Regenerative chatter control in turning process using constrained viscoelastic vibration absorber

Abstract

This paper focuses on utilization of viscoelastic material to control regenerative chatter in turning process. Self-induced vibrations can lead to the condition called regenerative chatter which produces violent relative vibrations between cutting tool and workpiece and reduces tool life and productivity. The regenerative chatter in turning processes can be controlled by maximizing negative real part of the frequency response function of cutting tool structure. In order to achieve this, a constrained viscoelastic vibration absorber (CVVA) is used. A CVVA consists of a viscoelastic material, such as natural rubber, which is sandwiched between two similar or dissimilar metallic layers. The CVVA is used as a cantilever beam whose fundamental natural frequency is tuned to the natural frequency of the dominant mode of cutting tool/tool holder.

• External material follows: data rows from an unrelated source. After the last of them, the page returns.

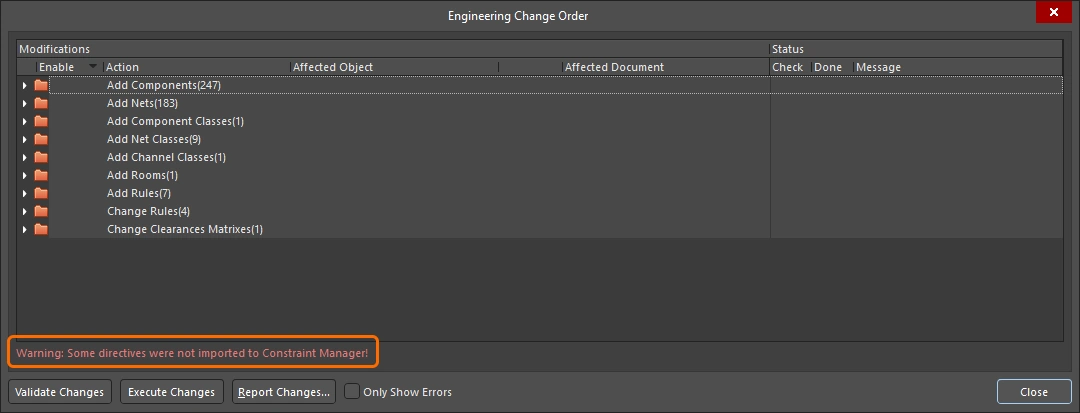
Task: Click the folder icon beside Add Net Classes(9)
Action: (41, 139)
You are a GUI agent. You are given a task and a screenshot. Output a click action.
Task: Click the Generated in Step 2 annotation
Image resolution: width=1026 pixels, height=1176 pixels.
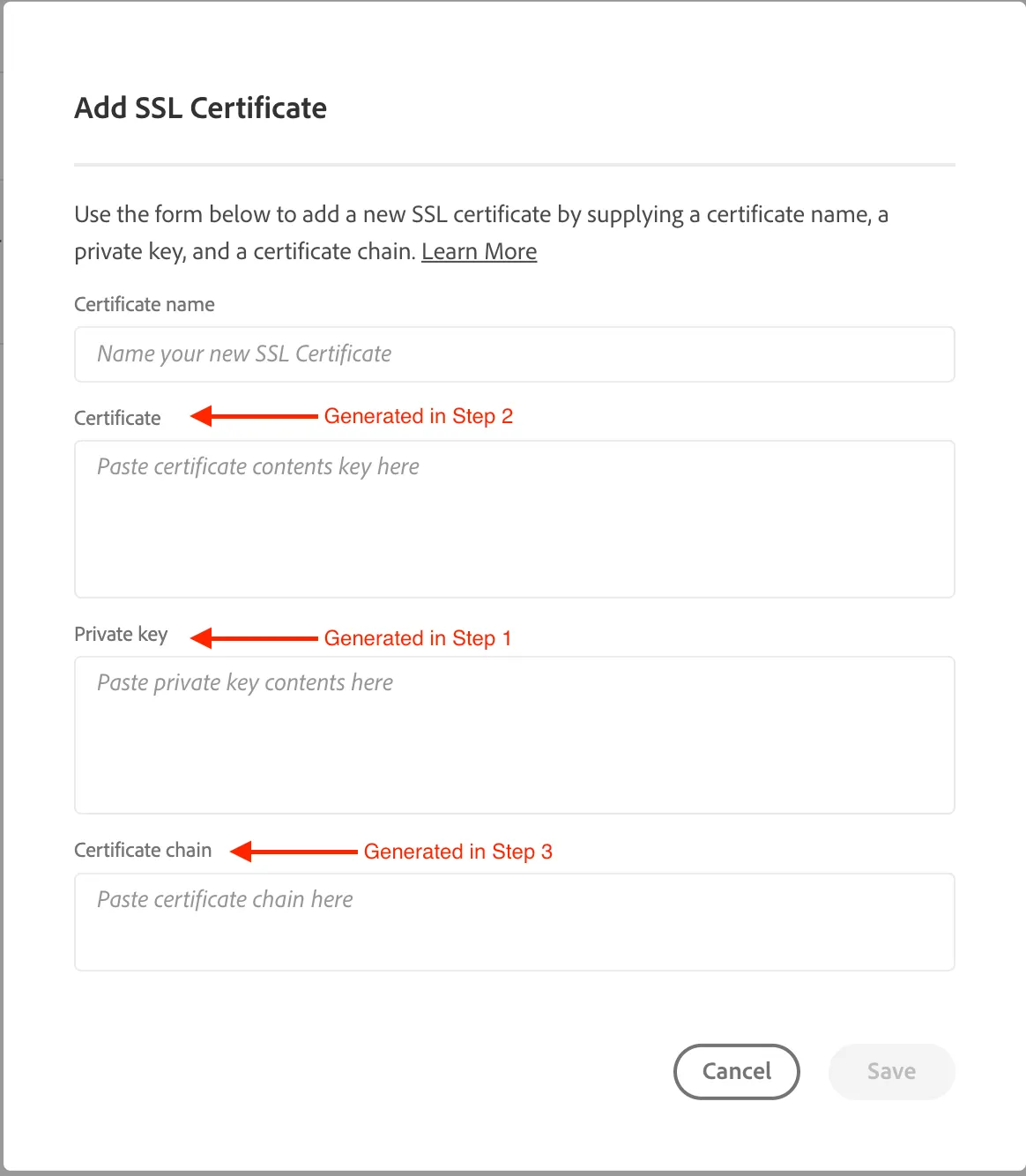pyautogui.click(x=419, y=415)
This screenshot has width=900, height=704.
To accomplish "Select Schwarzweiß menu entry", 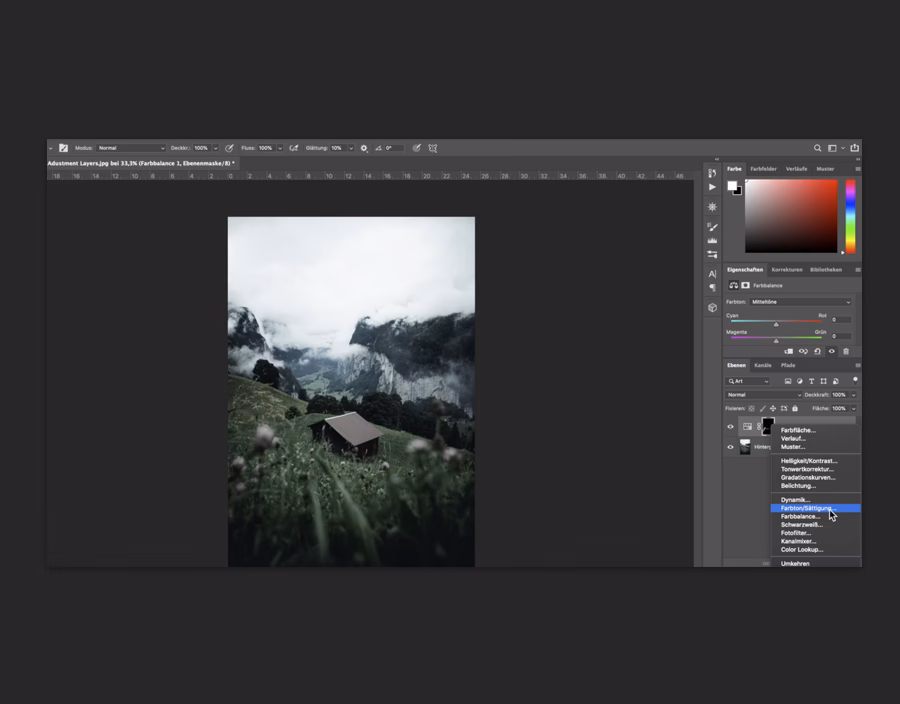I will (801, 525).
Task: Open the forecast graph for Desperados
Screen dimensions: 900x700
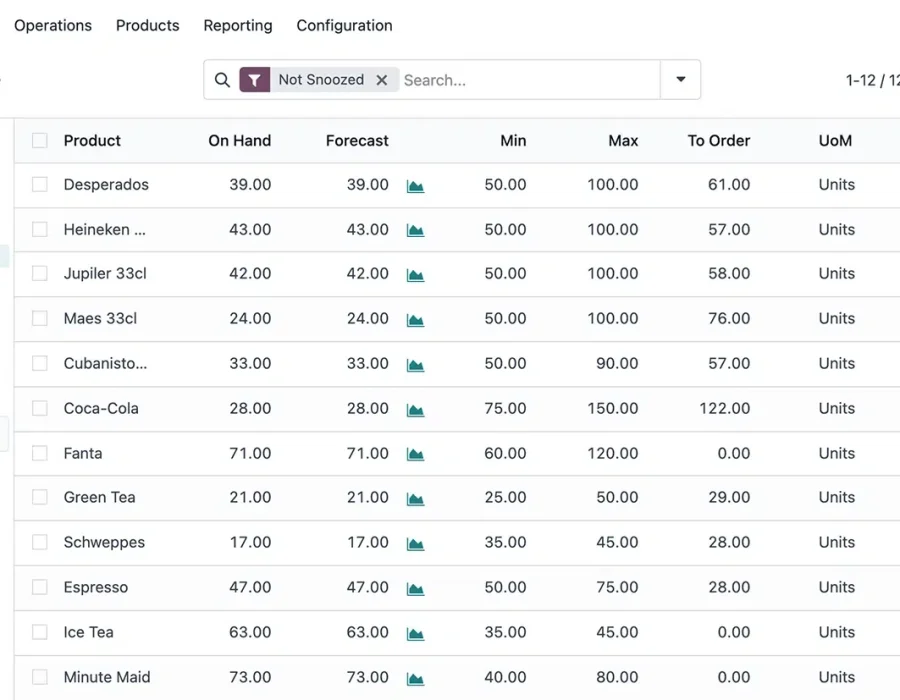Action: [x=416, y=185]
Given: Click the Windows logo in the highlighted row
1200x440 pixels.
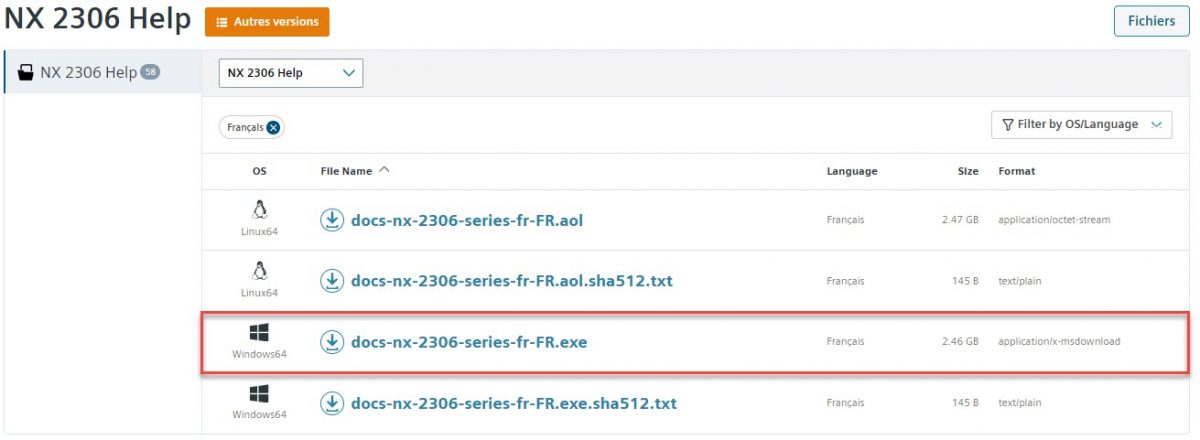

The optimum stiffness and damping coefficient of the CVVA are found using a numerical optimization technique and these optimal values are used to find the dimensions of CVVA. The resulting natural frequency of CVVA is verified using finite element simulation software ANSYS. The effectiveness of CVVA in controlling regenerative chatter in a compact CNC lathe is also analysed by constructing stability lobes which are plots of depth of cut vs spindle speed.